**Dataset records**
· · · · ·

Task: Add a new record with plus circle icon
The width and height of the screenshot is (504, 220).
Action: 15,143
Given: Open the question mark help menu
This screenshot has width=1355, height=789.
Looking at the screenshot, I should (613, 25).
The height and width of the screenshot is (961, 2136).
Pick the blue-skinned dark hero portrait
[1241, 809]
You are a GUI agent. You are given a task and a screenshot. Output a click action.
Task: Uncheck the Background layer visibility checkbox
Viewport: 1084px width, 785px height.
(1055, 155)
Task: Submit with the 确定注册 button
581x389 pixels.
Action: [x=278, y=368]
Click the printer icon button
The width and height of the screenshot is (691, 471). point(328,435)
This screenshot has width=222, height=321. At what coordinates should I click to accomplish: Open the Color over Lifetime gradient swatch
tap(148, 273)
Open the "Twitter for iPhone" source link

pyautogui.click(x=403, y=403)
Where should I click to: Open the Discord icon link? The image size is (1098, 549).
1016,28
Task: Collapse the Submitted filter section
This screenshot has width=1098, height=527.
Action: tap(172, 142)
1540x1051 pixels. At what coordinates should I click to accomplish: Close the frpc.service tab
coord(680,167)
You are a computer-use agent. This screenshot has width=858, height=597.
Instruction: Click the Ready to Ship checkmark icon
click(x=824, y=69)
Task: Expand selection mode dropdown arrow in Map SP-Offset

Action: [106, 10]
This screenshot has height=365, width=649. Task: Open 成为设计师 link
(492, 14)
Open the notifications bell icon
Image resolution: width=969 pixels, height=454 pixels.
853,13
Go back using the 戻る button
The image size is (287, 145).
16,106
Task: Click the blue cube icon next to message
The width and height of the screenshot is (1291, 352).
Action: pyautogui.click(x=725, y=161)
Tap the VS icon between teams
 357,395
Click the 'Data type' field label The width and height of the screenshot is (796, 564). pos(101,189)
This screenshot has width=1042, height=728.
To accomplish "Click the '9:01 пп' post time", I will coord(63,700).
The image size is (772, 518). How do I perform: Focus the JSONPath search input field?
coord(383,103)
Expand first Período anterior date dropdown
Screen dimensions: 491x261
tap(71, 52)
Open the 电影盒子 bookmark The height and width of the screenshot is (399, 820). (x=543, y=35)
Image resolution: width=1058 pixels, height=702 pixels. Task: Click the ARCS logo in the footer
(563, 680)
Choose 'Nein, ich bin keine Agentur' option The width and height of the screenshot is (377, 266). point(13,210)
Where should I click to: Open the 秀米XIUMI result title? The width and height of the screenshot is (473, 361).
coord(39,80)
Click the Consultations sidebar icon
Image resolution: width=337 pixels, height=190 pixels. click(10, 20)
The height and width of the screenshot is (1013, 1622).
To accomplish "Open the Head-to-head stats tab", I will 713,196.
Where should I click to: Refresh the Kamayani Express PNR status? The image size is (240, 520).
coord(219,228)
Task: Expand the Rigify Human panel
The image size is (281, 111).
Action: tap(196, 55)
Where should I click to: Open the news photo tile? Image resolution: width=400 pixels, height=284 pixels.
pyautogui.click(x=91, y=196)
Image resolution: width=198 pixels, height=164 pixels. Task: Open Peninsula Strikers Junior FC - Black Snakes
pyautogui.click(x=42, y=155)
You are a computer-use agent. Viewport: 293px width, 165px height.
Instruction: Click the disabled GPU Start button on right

· · · · ·

**Exercise details**
Each of the records is to be repeated word for word.

**Response to the task**
Task: Add a new record with plus circle icon
The width and height of the screenshot is (504, 220).
Action: 15,143
Given: Open the question mark help menu
This screenshot has width=1355, height=789.
Looking at the screenshot, I should (613, 25).
The height and width of the screenshot is (961, 2136).
Pick the blue-skinned dark hero portrait
[1241, 809]
You are a GUI agent. You are given a task and a screenshot. Output a click action.
Task: Uncheck the Background layer visibility checkbox
Viewport: 1084px width, 785px height.
(1055, 155)
Task: Submit with the 确定注册 button
581x389 pixels.
Action: [x=278, y=368]
Click the printer icon button
The width and height of the screenshot is (691, 471). point(328,435)
This screenshot has width=222, height=321. At what coordinates should I click to accomplish: Open the Color over Lifetime gradient swatch
tap(148, 273)
Open the "Twitter for iPhone" source link

pyautogui.click(x=403, y=403)
Where should I click to: Open the Discord icon link? The image size is (1098, 549).
1016,28
Task: Collapse the Submitted filter section
This screenshot has width=1098, height=527.
Action: tap(172, 142)
1540x1051 pixels. At what coordinates should I click to accomplish: Close the frpc.service tab
coord(680,167)
You are a computer-use agent. This screenshot has width=858, height=597.
Instruction: Click the Ready to Ship checkmark icon
click(x=824, y=69)
Task: Expand selection mode dropdown arrow in Map SP-Offset

Action: [106, 10]
This screenshot has height=365, width=649. Task: Open 成为设计师 link
(492, 14)
Open the notifications bell icon
Image resolution: width=969 pixels, height=454 pixels.
853,13
Go back using the 戻る button
The image size is (287, 145).
16,106
Task: Click the blue cube icon next to message
The width and height of the screenshot is (1291, 352).
Action: pyautogui.click(x=725, y=161)
Tap the VS icon between teams
 357,395
Click the 'Data type' field label The width and height of the screenshot is (796, 564). pos(101,189)
This screenshot has width=1042, height=728.
To accomplish "Click the '9:01 пп' post time", I will coord(63,700).
The image size is (772, 518). How do I perform: Focus the JSONPath search input field?
coord(383,103)
Expand first Período anterior date dropdown
Screen dimensions: 491x261
tap(71, 52)
Open the 电影盒子 bookmark The height and width of the screenshot is (399, 820). (x=543, y=35)
Image resolution: width=1058 pixels, height=702 pixels. Task: Click the ARCS logo in the footer
(563, 680)
Choose 'Nein, ich bin keine Agentur' option The width and height of the screenshot is (377, 266). point(13,210)
Where should I click to: Open the 秀米XIUMI result title? The width and height of the screenshot is (473, 361).
coord(39,80)
Click the Consultations sidebar icon
Image resolution: width=337 pixels, height=190 pixels. click(10, 20)
The height and width of the screenshot is (1013, 1622).
To accomplish "Open the Head-to-head stats tab", I will 713,196.
Where should I click to: Refresh the Kamayani Express PNR status? The image size is (240, 520).
coord(219,228)
Task: Expand the Rigify Human panel
The image size is (281, 111).
Action: tap(196, 55)
Where should I click to: Open the news photo tile? Image resolution: width=400 pixels, height=284 pixels.
pyautogui.click(x=91, y=196)
Image resolution: width=198 pixels, height=164 pixels. Task: Open Peninsula Strikers Junior FC - Black Snakes
pyautogui.click(x=42, y=155)
You are a computer-use agent. Viewport: 293px width, 165px height.
Instruction: Click the disabled GPU Start button on right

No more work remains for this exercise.